Les Etats-Unis, la Chine, l'Egypte et l'Iran font partie des Etats qui veulent exclure les munitions des équipements contrôlés par le traité. Cela pourrait nuire sévèrement au traité.

Un TCA qui ne contrôle pas les munitions ne remplirait pas ses objectifs. La manière la plus simple de réduire le nombre de victimes dans un conflit ou dans une situation avec un haut niveau de violence criminelle est de réduire le flux de munitions destinées aux combattants et aux criminels.

Douze milliards de balles sont produites chaque année – près de deux balles par personne dans le monde. Le commerce mondial des munitions pour les armes de petits calibres et les armes légères pèse environ 4,3 milliards de dollars par an.

Les pays sceptiques soutiennent que, une fois exportées, il est difficile de surveiller et de tracer les munitions. Cependant, le TCA n'a pas pour but de suivre individuellement toutes les balles après qu'elles ont été exportées. Il s'agit pour les Etats de décider en premier lieu si transférer les munitions au-delà de leurs frontières est une bonne idée. Tous les exportateurs d'armes majeurs, dont la France, l'Allemagne, la Russie, le Royaume-Uni et les Etats-Unis, régulent, contrôlent, et délivrent des licences pour les exportations de munitions.

Le courtage d'armes

Le courtage d'armes est actuellement inclus dans le projet du TCA traitant de « l'éventail des activités à couvrir ».

Les courtiers sont les intermédiaires qui font les arrangements des contrats d'armement entre les acheteurs et les vendeurs.
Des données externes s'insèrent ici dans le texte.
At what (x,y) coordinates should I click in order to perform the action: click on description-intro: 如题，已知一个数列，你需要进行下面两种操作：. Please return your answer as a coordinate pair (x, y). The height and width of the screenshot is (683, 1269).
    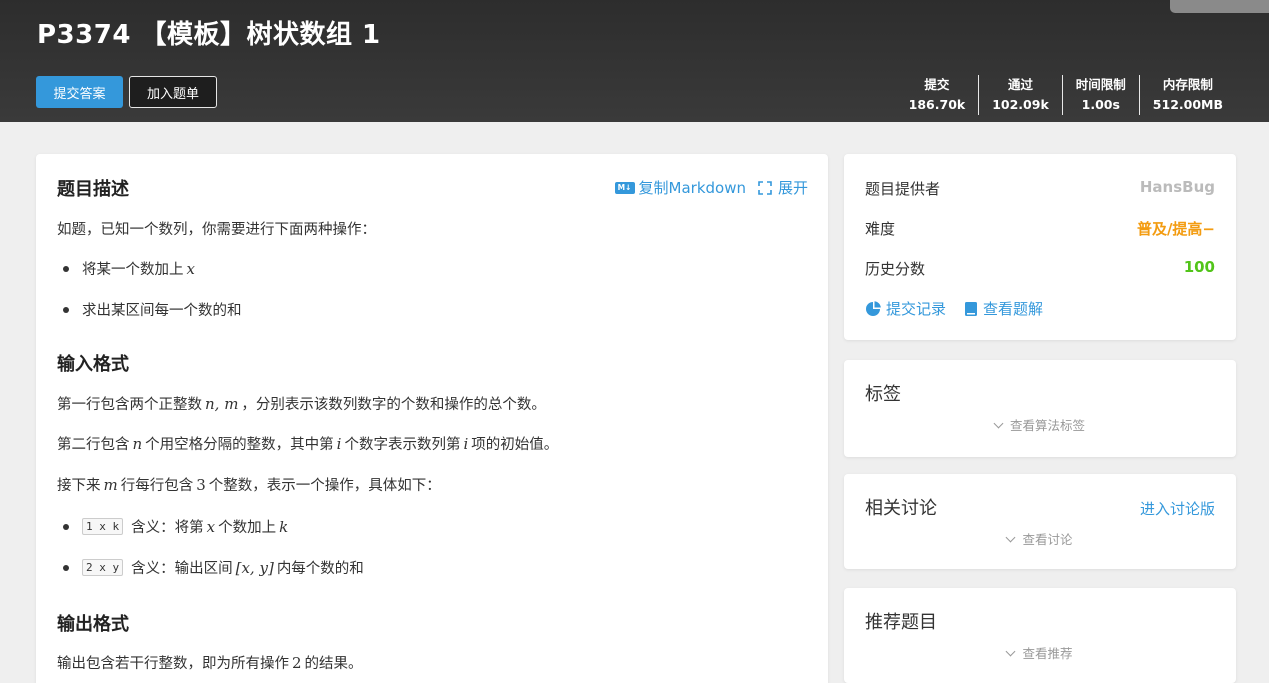
    Looking at the image, I should click on (216, 230).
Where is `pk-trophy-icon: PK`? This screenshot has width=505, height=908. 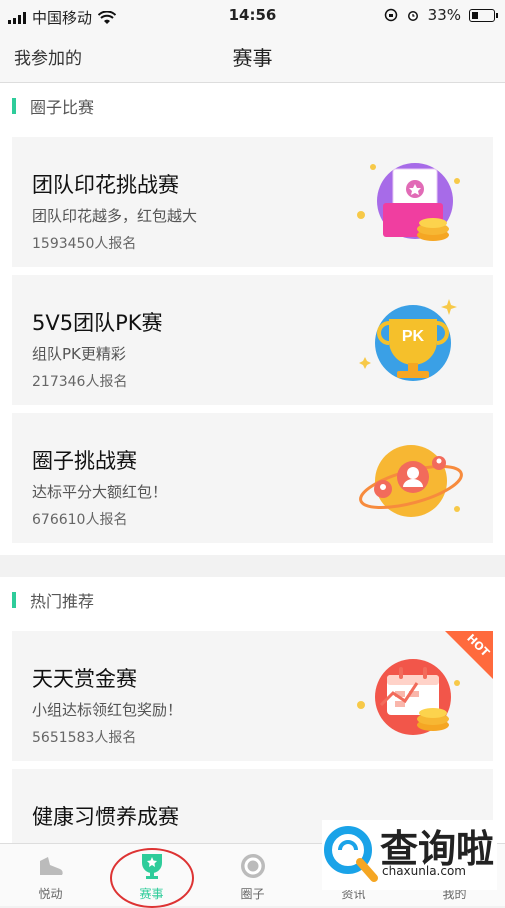 pk-trophy-icon: PK is located at coordinates (408, 340).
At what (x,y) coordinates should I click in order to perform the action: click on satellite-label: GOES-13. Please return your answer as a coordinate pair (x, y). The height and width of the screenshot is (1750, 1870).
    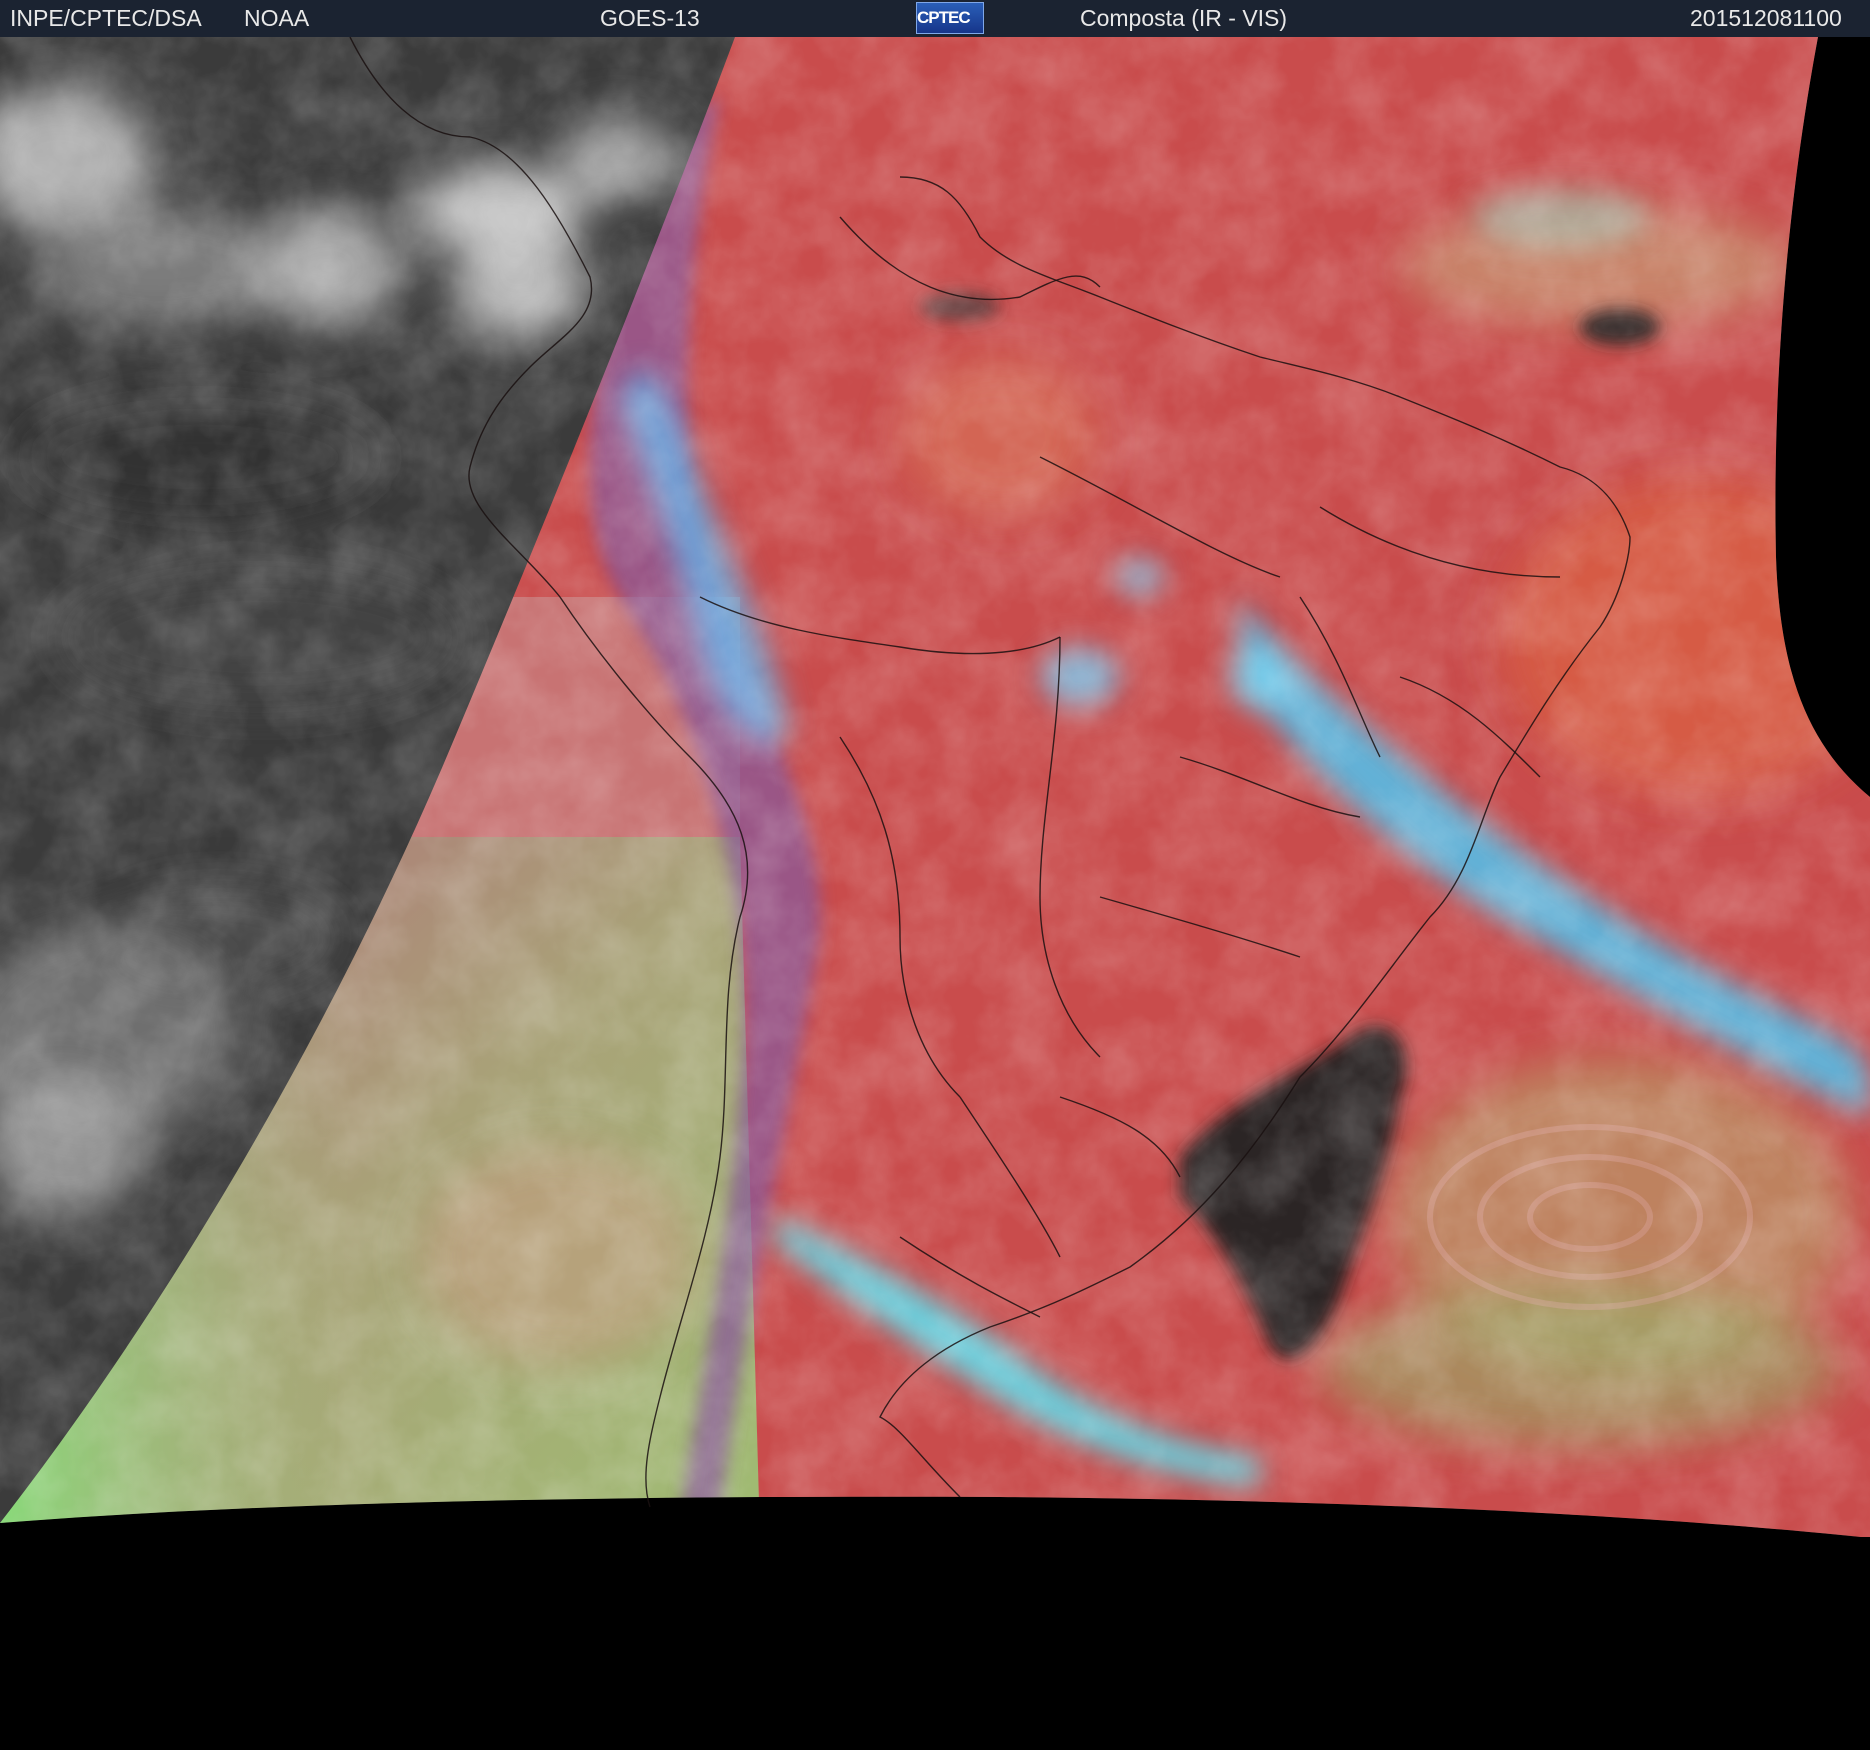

Les courtiers sont souvent impliqués dans les livraisons d'armes les plus grossières et les plus irresponsables, comme par exemple les violations d'embargos. Ils sont experts dans l'exploitation de vides juridique existant dans les régulations nationales, le contournement des contrôles et des détections, le recours à la corruption. Les courtiers négocient les contrats entre l'exportateur et l'importateur – de sorte qu'un Etat peut payer un intermédiaire pour obtenir des armes, pour négocier des contrats, des certificats d'utilisateur final, et pour organiser le transport.

Le transport est une activité fortement associée au courtage. Les transporteurs peuvent effectivement agir comme des courtiers, puisqu'ils sont en charge de la logistique et au final de faire passer les armes de A à B, souvent sans qu'aucune question ne soit posée ou aucun contrôle effectué. Pour l'instant, les différents projets de traité n'incluent pas le transport dans la liste des activités de courtage. Le vide juridique existant leur permet donc de se déclarer comme étant de simples transporteurs.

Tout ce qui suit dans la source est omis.